On the iron infusions, I am assuming you mean the iron sucrose?? If this is the case, you would charge for the sucrose itself, the therapeutic infusion administration based on time (unlike my transfusion example above that only charges once) , and usually there's a charge I see for normal saline, and then the DX usually requires the iron deficiency code along with an additional code (if Medicare) to say that oral iron supplements don't work due to intestinal malabsorption (579.9) and/or if they have anemia in Chronic Kidney Disease or similar, etc. 
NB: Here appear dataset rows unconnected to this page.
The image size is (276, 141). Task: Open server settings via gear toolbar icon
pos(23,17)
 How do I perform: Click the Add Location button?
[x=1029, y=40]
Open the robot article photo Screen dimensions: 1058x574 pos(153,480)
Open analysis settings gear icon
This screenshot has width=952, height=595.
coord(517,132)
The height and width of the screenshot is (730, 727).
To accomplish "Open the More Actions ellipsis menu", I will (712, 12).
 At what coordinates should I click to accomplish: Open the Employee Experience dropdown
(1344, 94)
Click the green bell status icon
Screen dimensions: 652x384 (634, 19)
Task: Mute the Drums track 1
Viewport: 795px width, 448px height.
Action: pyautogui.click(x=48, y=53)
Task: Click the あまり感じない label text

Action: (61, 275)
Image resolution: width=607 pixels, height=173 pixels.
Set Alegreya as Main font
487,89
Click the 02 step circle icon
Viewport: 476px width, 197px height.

I don't do all the charges by myself, but I am telling you what I see based on all the lab additions, etc. 

Hope this helps!
Angela


----------



## kumeena (May 8, 2014)

Thank you Angela. We decided to use 36415 & 36430 for blood transfusion and Iron infusion (J2916)  we are going to use 96365 & 96366 (If it is more than one hour .

Thank you once again.


----------



## LMerwin (Jul 28, 2016)

*billing for blood transfusions*

Does anyone know how hospitals are reimbursed for blood transfusions if patient is transferred while getting a blood transfusion? Who gets reimbursed, the starting hospital or the transferring hospital or both??


----------